EXERCISE DETAILS: Some of the lines below need repeating. Reproduce exactly those between the lines holding "Familias (198, 1754)" and "Clic para suscribirte", inclusive.

DATA PROVIDED:

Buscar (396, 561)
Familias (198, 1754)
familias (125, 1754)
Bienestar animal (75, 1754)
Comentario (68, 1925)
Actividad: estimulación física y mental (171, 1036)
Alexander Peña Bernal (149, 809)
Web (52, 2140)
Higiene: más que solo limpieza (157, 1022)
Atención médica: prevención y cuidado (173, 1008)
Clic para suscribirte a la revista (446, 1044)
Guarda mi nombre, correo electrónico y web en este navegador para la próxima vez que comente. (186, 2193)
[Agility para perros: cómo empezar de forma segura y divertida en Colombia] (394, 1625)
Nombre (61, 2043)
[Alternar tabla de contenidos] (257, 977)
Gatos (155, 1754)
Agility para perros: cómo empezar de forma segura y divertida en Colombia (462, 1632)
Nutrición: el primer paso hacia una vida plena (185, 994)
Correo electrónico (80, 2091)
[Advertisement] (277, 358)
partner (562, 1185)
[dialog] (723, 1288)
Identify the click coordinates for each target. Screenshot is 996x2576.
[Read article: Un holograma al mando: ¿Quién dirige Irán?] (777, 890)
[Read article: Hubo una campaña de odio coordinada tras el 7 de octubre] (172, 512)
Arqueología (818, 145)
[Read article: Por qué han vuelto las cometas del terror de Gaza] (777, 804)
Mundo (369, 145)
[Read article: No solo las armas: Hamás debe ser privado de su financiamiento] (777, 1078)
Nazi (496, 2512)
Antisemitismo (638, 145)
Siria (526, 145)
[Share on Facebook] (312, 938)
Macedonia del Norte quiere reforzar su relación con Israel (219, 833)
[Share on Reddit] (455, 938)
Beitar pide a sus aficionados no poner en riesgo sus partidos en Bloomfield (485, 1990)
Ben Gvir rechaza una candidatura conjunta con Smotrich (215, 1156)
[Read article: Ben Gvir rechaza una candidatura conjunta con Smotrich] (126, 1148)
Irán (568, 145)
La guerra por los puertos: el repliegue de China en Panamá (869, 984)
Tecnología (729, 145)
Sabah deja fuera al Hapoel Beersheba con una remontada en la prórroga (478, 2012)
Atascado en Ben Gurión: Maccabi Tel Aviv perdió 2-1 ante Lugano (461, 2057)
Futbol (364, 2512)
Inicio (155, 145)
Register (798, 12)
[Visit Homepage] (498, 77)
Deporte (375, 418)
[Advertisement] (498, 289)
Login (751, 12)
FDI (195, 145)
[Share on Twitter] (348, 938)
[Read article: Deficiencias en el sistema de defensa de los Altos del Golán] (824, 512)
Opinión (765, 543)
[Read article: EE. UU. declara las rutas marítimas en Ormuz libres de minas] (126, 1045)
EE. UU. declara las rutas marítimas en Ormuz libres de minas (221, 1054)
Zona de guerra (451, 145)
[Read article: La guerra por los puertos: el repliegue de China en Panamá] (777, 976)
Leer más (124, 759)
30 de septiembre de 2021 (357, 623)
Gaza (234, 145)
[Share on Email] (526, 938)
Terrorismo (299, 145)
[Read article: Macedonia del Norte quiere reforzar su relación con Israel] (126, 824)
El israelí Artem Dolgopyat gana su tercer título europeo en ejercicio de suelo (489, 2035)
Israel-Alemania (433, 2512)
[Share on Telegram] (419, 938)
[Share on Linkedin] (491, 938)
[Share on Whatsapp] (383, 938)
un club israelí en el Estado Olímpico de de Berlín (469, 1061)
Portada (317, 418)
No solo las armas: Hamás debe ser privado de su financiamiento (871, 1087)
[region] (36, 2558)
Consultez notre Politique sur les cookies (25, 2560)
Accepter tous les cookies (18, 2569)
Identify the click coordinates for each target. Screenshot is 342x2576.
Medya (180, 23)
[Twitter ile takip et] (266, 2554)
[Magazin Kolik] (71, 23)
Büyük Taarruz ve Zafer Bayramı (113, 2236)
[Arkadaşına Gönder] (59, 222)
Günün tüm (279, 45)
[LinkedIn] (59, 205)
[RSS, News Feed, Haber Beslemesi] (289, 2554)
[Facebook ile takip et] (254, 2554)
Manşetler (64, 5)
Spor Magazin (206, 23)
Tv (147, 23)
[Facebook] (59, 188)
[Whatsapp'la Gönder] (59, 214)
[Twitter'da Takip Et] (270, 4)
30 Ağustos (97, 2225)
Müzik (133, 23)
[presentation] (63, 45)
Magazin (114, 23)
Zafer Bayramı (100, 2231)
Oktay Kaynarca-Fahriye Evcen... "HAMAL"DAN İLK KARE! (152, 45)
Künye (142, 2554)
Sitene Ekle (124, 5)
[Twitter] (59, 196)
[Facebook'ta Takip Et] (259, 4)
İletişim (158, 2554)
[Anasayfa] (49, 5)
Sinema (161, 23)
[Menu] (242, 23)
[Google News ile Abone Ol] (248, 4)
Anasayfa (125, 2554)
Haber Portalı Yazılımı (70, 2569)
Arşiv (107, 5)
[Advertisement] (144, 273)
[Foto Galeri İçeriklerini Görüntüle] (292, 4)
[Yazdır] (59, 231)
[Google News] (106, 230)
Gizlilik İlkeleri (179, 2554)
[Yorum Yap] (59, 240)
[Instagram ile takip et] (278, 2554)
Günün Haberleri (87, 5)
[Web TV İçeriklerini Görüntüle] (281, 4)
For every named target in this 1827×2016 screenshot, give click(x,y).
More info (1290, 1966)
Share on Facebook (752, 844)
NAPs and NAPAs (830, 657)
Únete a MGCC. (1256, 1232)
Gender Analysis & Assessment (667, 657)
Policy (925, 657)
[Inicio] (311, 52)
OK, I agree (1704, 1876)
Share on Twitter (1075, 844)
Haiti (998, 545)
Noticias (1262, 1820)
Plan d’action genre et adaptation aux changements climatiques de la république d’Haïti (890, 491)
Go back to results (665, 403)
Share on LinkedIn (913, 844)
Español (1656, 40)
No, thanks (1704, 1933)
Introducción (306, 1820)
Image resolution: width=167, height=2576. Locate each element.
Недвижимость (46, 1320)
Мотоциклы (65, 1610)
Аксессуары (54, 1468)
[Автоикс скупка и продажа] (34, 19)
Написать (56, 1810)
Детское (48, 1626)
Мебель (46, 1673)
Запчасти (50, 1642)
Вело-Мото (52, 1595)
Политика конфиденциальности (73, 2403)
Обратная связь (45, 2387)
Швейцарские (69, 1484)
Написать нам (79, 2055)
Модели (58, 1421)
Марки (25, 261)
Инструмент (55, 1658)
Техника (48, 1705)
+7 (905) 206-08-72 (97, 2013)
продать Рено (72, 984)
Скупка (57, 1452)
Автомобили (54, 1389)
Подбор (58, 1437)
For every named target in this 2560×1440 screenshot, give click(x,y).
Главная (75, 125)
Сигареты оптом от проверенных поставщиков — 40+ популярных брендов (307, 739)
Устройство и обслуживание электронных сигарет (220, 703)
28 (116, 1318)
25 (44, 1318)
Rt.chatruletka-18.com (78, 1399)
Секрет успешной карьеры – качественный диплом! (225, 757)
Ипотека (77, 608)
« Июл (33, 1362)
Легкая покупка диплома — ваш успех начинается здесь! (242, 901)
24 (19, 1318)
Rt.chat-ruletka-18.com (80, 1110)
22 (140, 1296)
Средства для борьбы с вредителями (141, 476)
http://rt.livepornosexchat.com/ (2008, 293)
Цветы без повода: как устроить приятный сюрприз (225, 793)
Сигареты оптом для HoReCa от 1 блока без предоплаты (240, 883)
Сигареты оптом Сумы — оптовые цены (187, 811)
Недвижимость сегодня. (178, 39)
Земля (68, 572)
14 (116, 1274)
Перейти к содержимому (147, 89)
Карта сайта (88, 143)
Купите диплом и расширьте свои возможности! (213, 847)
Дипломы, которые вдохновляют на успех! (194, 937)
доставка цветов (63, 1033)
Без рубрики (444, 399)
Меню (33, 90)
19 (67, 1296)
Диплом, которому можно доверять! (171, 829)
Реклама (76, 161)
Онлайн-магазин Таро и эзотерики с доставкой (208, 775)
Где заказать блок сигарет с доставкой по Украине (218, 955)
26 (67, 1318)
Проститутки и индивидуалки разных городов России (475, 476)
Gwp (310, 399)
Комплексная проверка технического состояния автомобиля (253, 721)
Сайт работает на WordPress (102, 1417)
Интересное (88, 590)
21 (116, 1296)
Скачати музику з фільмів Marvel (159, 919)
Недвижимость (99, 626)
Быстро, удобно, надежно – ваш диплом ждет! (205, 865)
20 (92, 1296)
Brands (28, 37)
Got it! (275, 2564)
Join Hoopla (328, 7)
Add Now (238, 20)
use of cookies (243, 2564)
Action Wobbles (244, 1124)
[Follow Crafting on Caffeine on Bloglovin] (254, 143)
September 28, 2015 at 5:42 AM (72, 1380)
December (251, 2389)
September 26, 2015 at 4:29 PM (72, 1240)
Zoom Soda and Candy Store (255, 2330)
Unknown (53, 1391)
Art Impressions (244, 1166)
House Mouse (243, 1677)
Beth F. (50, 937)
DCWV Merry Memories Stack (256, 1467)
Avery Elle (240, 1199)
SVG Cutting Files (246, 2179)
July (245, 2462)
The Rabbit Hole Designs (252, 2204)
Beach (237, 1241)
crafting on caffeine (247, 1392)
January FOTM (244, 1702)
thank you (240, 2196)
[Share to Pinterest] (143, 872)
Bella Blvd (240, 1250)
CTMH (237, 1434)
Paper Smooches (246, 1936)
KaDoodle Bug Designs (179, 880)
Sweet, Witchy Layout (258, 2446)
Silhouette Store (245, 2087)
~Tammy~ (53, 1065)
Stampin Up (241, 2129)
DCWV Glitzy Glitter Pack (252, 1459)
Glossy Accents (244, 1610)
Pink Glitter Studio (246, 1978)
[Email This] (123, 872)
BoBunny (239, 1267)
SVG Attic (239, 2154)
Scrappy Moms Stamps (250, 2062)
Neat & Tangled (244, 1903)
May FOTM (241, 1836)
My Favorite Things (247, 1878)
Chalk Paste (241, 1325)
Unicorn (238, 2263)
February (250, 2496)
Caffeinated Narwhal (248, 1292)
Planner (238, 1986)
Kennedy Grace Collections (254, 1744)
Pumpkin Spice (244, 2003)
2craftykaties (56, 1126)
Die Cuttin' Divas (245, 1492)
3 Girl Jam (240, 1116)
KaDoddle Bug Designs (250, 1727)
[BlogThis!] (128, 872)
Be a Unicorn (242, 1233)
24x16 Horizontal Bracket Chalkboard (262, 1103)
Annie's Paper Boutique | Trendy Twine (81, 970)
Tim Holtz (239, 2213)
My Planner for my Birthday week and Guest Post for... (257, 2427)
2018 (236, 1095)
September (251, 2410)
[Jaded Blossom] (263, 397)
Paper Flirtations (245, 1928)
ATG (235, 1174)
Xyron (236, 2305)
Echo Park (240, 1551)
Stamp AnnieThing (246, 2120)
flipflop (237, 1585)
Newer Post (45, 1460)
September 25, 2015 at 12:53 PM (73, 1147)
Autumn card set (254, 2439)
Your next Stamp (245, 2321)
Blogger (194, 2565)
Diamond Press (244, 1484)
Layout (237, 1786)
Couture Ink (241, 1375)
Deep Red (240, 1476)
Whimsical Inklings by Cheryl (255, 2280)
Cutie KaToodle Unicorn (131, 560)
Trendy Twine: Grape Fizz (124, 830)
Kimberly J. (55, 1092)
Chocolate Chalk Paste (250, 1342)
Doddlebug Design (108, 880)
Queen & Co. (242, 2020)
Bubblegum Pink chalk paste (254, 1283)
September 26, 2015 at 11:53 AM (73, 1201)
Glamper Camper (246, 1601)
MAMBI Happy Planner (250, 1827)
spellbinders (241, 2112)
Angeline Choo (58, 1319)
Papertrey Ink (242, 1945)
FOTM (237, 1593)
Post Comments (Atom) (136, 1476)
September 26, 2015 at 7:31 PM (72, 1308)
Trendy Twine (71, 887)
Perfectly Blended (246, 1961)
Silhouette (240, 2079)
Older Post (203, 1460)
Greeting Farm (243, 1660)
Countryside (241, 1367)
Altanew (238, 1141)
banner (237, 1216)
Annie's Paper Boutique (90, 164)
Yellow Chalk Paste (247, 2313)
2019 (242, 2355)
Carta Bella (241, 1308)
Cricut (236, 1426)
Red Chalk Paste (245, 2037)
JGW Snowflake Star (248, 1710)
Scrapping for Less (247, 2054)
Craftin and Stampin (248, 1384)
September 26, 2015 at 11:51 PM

FINAL ANSWER:
Familias (198, 1754)
familias (125, 1754)
Bienestar animal (75, 1754)
Comentario (68, 1925)
Actividad: estimulación física y mental (171, 1036)
Alexander Peña Bernal (149, 809)
Web (52, 2140)
Higiene: más que solo limpieza (157, 1022)
Atención médica: prevención y cuidado (173, 1008)
Clic para suscribirte a la revista (446, 1044)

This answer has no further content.